Demystifying the Dark Side of the Middle: A Field Study of Middlebox Failures in Datacenters

  • Rahul Potharaju ,
  • Navendu Jain

IMC '13 Proceedings of the 2013 conference on Internet measurement conference |

Published by ACM - Association for Computing Machinery

Nominated for best paper award, 2013.

DOI

Network appliances or middleboxes such as firewalls, intrusion detection and prevention systems (IDPS), load balancers, and VPNs form an integral part of datacenters and enterprise networks. Realizing their importance and shortcomings, the research community has proposed software implementations, policy-aware switching, consolidation appliances, moving middlebox processing to VMs, end hosts, and even offloading it to the cloud. While such efforts can use middlebox failure characteristics to improve their reliability, management, and cost-effectiveness, little has been reported on these failures in the field.
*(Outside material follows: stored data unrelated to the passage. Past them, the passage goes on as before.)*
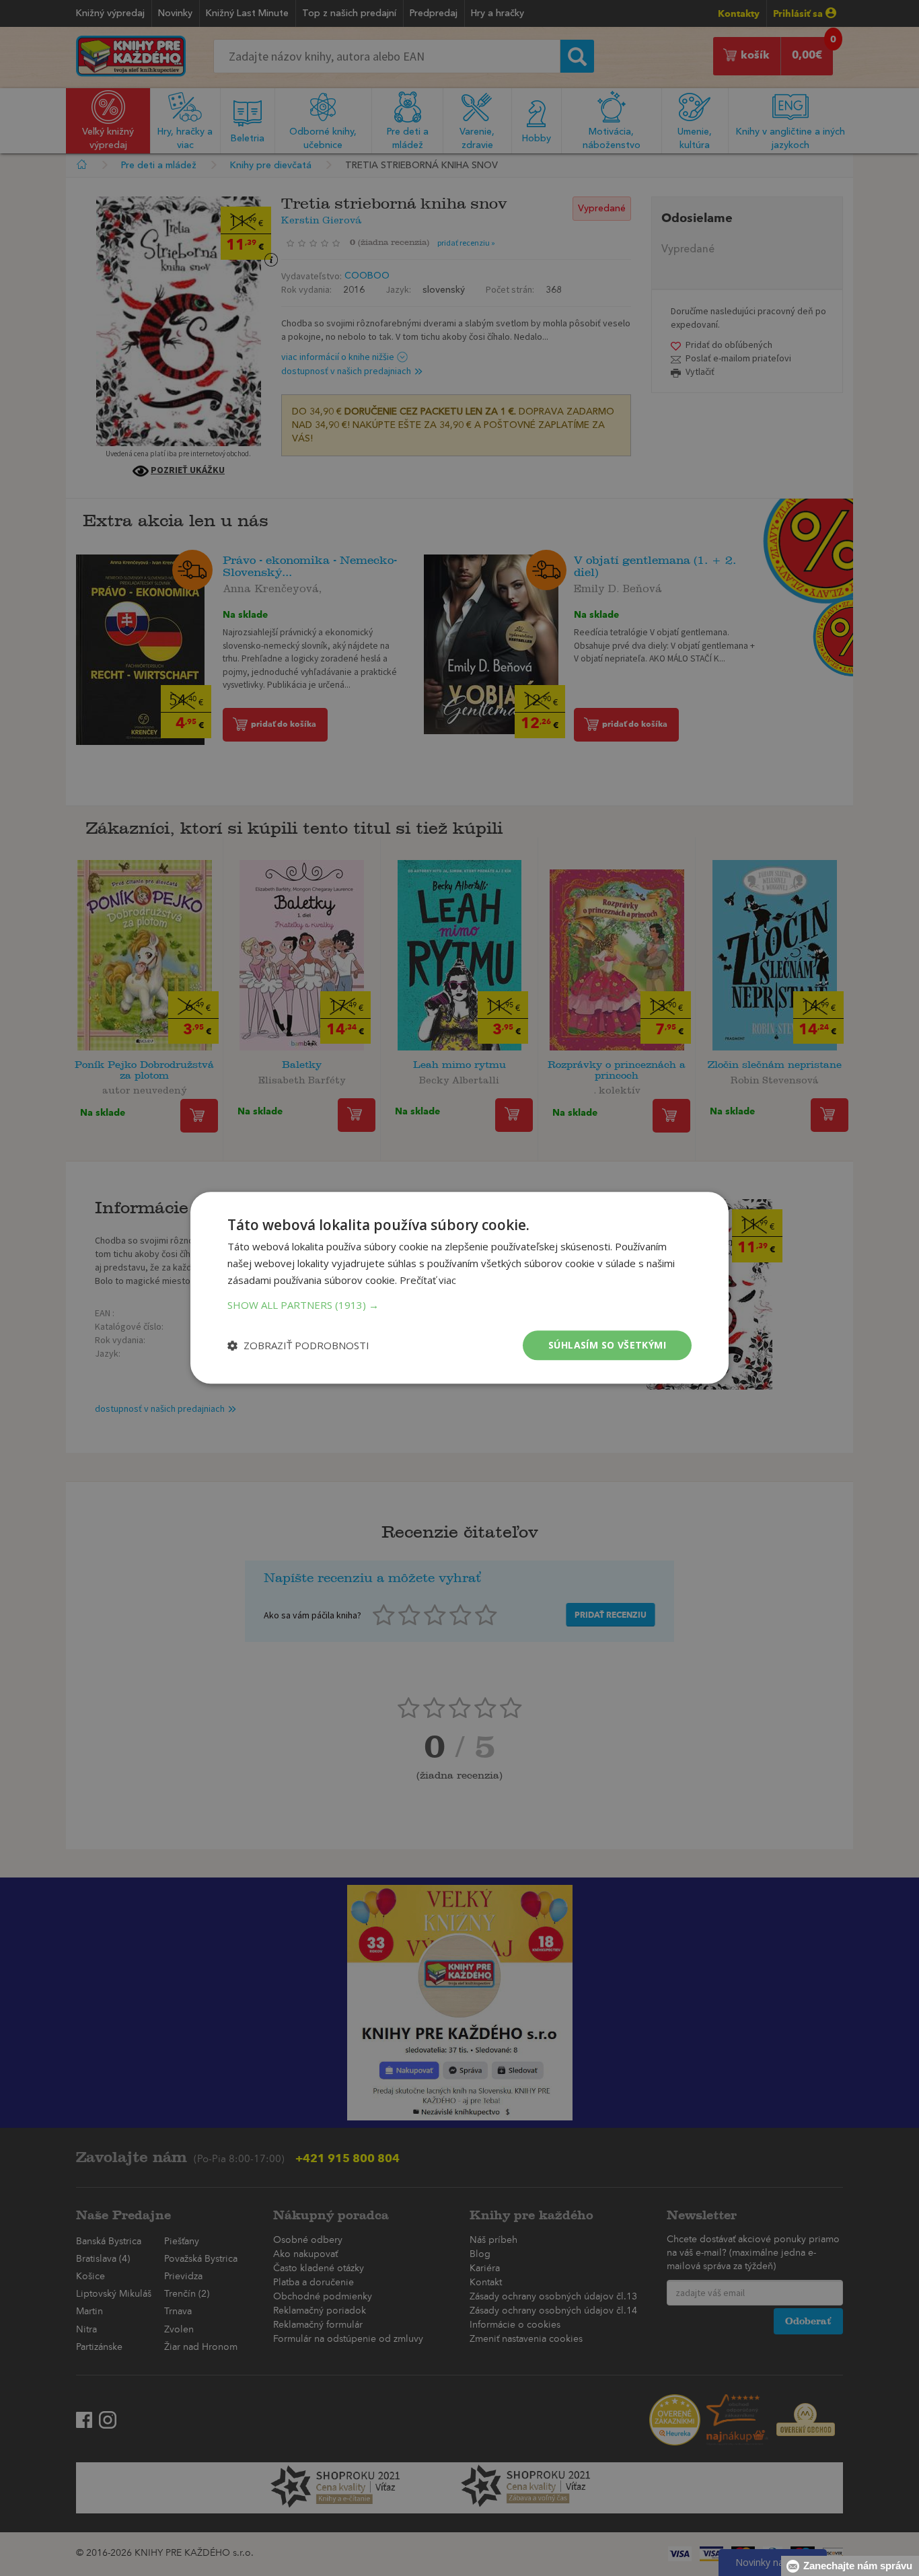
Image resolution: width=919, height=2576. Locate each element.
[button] (459, 1305)
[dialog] (459, 1288)
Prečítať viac (428, 1280)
In this paper, we make one of the first attempts to perform a large-scale empirical study of middlebox failures over two years in a service provider network comprising thousands of middleboxes across tens of datacenters. We find that middlebox failures are prevalent and they can significantly impact hosted services. Several of our findings differ in key aspects from commonly held views: (1) Most failures are grey dominated by connectivity errors and link flaps that exhibit intermittent connectivity, (2) Hardware faults and overload problems are present but they are not in majority, (3) Middleboxes experience a variety of misconfigurations such as incorrect rules, VLAN misallocation and mismatched keys, and (4) Middlebox failover is ineffective in about 33% of the cases for load balancers and firewalls due to configuration bugs, faulty failovers and software version mismatch. Finally, we analyze current middlebox proposals based on our study and discuss directions for future research.